Five days after Curtiss sails from New York, Orville Wright goes to Berlin for a series of demonstration flights, in an agreement with the just-organized German Wright Company. Angered at all the press Curtiss has been receiving, he writes Wilbur before leaving: “I think best plan is to start suit against Curtiss, Aeronautic Society, etc., at once. This will call attention of public to fact that the machine [
Gold Bug
] is an infringement of ours.” And Wilbur responds: “If the suit is brought before the races are run at Rheims, the effect will be better than after.” With Orville in Berlin, trying to close a deal with the German government, Wilbur has busied himself filing suit against Curtiss. As he explains to Orville: “Trophies are one thing, business another.”

The Wrights’ opening salvo, the day Curtiss first assembles his plane in Rheims, is to file suit against the Aeronautic Society as the buyer of Curtiss’s
Gold Bug.
They seek a court order to stop the society from exhibiting the plane, asking for financial damages, and insisting that the plane be destroyed. Within a few days, the Wrights’ lawyers also serve papers in Hammondsport on Mrs. Lena Curtiss and Lynn D. Masson, secretary-treasurer of Curtiss’s firm, charging them with infringing their wing-warping patent. In Hammondsport, Judge Monroe Wheeler gives out a statement in his capacity as the Curtiss company’s president and head counsel: “These suits will be defended, and it will be the policy of the defense to disprove all claims of infringement.”

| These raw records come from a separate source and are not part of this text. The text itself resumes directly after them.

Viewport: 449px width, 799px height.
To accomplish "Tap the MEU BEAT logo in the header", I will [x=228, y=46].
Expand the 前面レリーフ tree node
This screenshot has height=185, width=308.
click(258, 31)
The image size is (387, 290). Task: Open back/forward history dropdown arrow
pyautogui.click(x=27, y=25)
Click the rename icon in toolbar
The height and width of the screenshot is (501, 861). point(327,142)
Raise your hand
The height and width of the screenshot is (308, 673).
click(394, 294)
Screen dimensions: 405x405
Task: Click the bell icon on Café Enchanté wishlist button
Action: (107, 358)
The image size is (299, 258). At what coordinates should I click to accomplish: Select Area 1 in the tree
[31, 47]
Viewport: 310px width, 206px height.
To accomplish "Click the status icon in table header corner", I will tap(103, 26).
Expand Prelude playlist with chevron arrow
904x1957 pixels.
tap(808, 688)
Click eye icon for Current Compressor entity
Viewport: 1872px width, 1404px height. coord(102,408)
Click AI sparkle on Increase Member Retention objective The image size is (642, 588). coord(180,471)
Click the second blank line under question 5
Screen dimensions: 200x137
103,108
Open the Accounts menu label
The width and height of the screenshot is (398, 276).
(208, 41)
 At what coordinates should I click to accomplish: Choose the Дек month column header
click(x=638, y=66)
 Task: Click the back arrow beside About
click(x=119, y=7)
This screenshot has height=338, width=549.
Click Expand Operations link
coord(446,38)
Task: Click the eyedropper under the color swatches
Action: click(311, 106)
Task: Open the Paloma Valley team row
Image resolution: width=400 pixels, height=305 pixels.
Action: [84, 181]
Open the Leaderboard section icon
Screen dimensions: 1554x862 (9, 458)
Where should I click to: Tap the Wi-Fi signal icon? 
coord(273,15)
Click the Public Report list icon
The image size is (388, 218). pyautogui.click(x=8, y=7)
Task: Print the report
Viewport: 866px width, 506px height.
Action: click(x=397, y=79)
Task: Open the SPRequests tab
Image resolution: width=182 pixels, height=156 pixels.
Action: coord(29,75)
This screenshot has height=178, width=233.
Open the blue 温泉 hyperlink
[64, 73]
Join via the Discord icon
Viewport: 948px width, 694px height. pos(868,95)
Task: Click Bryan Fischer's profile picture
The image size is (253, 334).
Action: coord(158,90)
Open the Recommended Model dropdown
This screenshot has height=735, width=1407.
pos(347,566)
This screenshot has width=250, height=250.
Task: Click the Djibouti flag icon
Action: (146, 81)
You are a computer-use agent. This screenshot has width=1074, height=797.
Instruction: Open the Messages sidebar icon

News of the Wrights’ suit spreads quickly, shocking the fliers at Rheims. The overwhelming reaction of the European aviators is antagonistic to the Wrights for trying to establish a monopoly on flight. A patent fight is bad enough, but the timing seems particularly vindictive, considering that Curtiss is the sole U.S. representative in a world championship contest the Wrights have refused to enter. Many of the French fliers offer moral support to Curtiss; after all, they too are vulnerable to the Wrights’ aggressive legal maneuvering. But, for now, Curtiss will bear the brunt of it.